The Dodger offense was led by catcher Roy Campanella the NL MVP (41 HR, 142 RBI, .312 BA, 103 RS), Gil Hodges (31 HR, 122 RBI, .302 BA, 101 RS), Jim Gilliam (124 RS), Pee Wee Reese (108 RS), Duke Snider (42 HR, 126 RBI, .336 BA, 132 RS), Jackie Robinson (95 RBI, .329 BA, 109 RS) and NL batting champion Carl Furillo (21 HR, 92 RBI, .344 BA).

Brooklyn’s pitching staff was headed by Carl Erskine (20-6), Russ Meyer (15-5), Billy Loes (14-8), Preacher Roe (11-3) and Johnny Podres (9-4) with Clem Labine (11-6, 2.77 ERA) with 7 saves in the bullpen.

Game one was in Yankee Stadium in the Bronx borough of New York City with the veteran Allie Reynolds facing young curveballer Carl Erskine. The Yankees got off to a fast start and scored four runs in the first inning with a three-run Billy Martin triple being the big play.

Brooklyn battled back with the help of home runs by Gil Hodges, Jim Gilliam and George Shuba to tie the score in the top of the seventh but a Joe Collins home run put the Bronx Bombers ahead in the bottom of the inning and they went on to a 9-5 win to take the first game of the series.

Johnny Sain got the win in relief for New York as he had been obtained in a trade with the Braves for young right-hander Lew Burdette who in later years would star in World Series play.

In game two, the Dodgers led 2-1 after six innings but a Billy Martin solo home run in the seventh inning off of Preacher Roe tied the game. A two-run drive by Mickey Mantle in the eighth was all Eddie Lopat needed as the Yankees take a 2-0 lead in the series with a 4-2 win.

For game three, the teams switched to Ebbets Field in Brooklyn where Vic Raschi started for the Yankees and Carl Erskine for the Dodgers.

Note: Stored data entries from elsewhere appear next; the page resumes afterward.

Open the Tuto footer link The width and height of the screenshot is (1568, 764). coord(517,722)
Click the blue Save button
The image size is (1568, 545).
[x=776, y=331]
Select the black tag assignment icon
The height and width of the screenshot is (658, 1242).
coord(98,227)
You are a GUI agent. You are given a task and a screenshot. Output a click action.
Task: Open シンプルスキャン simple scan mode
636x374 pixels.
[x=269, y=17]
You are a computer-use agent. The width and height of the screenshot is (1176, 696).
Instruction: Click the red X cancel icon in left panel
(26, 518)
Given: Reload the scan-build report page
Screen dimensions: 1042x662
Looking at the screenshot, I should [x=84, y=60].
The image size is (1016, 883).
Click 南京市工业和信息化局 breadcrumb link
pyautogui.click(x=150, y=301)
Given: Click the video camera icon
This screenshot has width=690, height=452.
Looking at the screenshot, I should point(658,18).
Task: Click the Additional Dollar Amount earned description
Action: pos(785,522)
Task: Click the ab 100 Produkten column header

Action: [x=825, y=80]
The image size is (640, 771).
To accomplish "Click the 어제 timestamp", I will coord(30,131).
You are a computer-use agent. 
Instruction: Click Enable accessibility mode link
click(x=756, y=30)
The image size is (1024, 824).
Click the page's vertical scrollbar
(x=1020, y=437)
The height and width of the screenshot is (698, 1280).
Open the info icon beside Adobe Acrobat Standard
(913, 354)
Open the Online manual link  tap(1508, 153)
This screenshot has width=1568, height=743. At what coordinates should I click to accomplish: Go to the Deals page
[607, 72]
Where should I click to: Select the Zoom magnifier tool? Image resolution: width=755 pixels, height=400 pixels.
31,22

Both pitched complete games and were stingy on allowing runs. With the score tied 2-2 in the bottom of the eighth, Roy Campanella homered for a 3-2 Dodger lead and they went on to win to close the gap between them and the Yankees, 2-1.

Erskine struck out a record fourteen Yankees in that win.

Continuing their momentum from game three, Brooklyn scored three first inning runs on an RBI single by Jackie Robinson and a two-run double by Duke Snider and the Dodgers go on to a 7-3 win to tie up the series at two games each.

Duke Snider had three hits and four RBI’s including a home run and Gil McDougald added a solo home run for the Bronx Bombers.

In game five, still in Brooklyn, the Yankee bats erupted for home runs from Mickey Mantle, Gene Woodling, Billy Martin and Gil McDougald for an 11-7 win to pull ahead of Brooklyn 3-2 in the series.

Billy Cox and Jim Gilliam added home runs for the Dodgers.

For game six, the teams moved across town back to Yankee Stadium and the Yankees built a 3-1 lead going into the top of the ninth inning.

Carl Furillo tied the score with a home run off of Allie Reynolds with Duke Snider on base and the game went to the bottom of the ninth.

The Yankees weren’t done yet as Dodger reliever Clem Labine walked the leadoff batter, Hank Bauer, and three batters later he scored on a Billy Martin single for a 4-3 New York win and World Series victory.

Had they had a series MVP award, Billy Martin would probably have won it as he had 12 hits in 24 at bats for a .500 batting average. He was scrappy and competitive as a player and later in his career as a manager.

Both teams were back in 1955 for a rematch.

Statistics for this article were from baseball-reference.com.